> **TASK INPUTS**
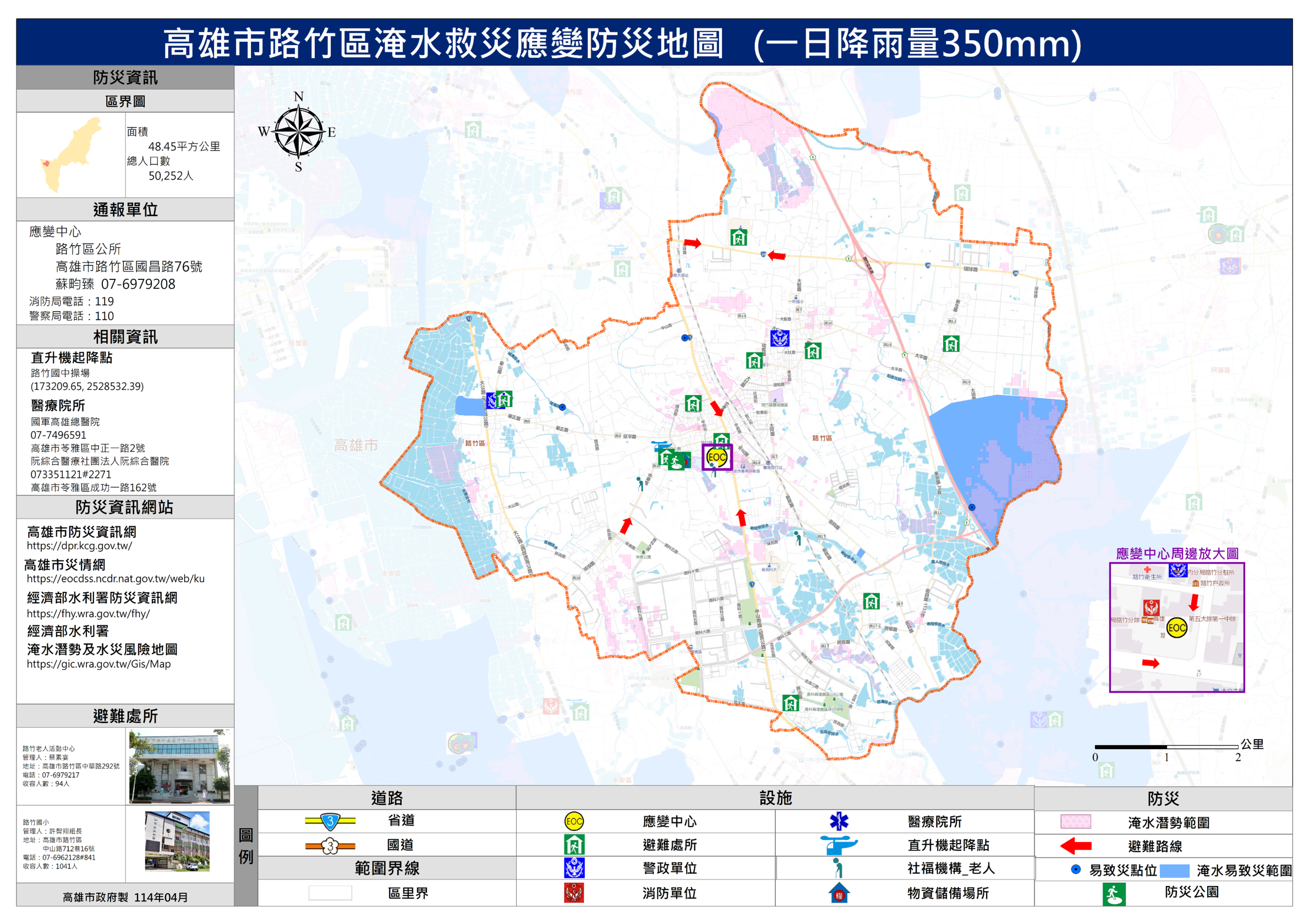Click the yellow EOC marker on the map
Viewport: 1309px width, 924px height.
[716, 457]
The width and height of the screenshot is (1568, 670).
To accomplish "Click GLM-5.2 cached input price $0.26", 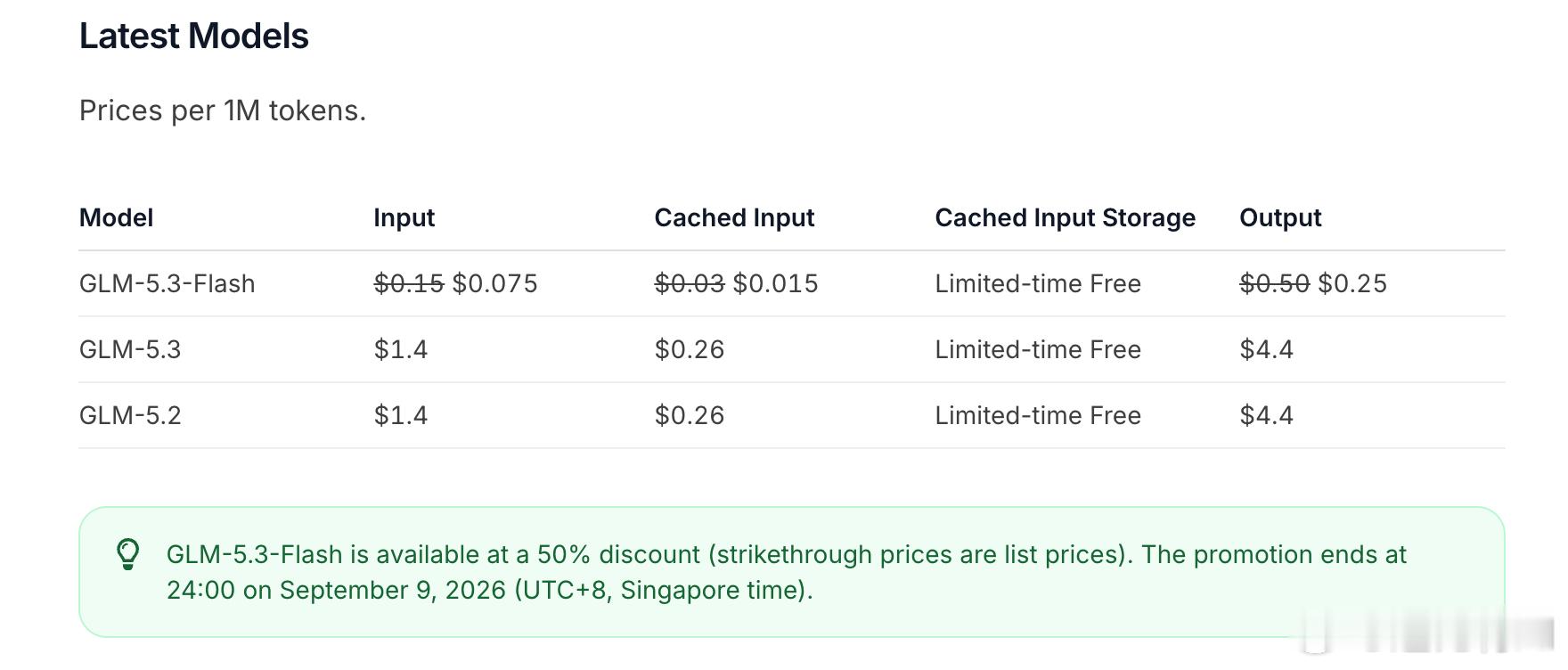I will point(690,415).
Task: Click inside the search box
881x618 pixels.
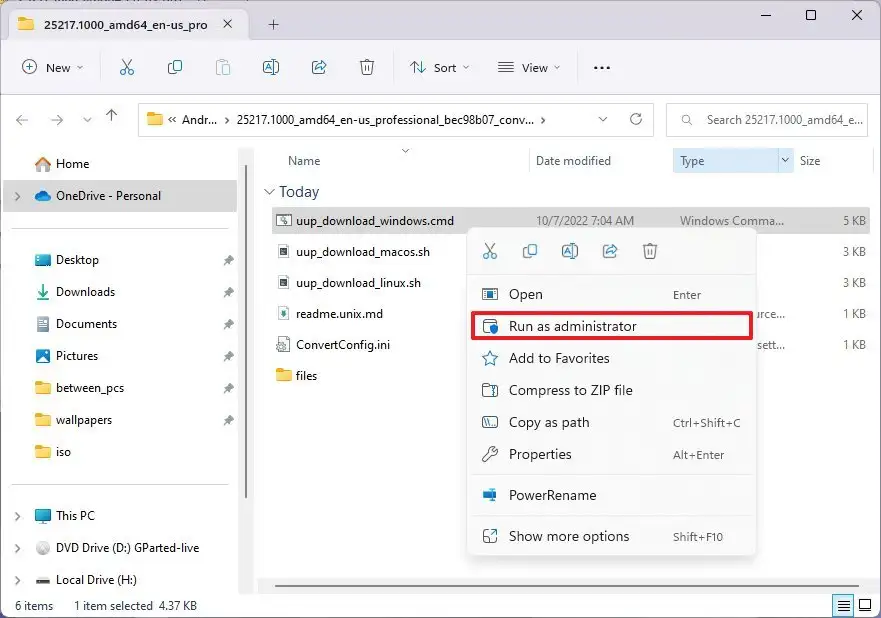Action: (x=767, y=119)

> **WHAT YOU ARE ASKED TO DO**
Extract every line of the data above that contains the string "width". Case must match.

> **RESPONSE TO THE EXERCISE**
Viewport: 1309px width, 924px height.
The width and height of the screenshot is (1568, 670).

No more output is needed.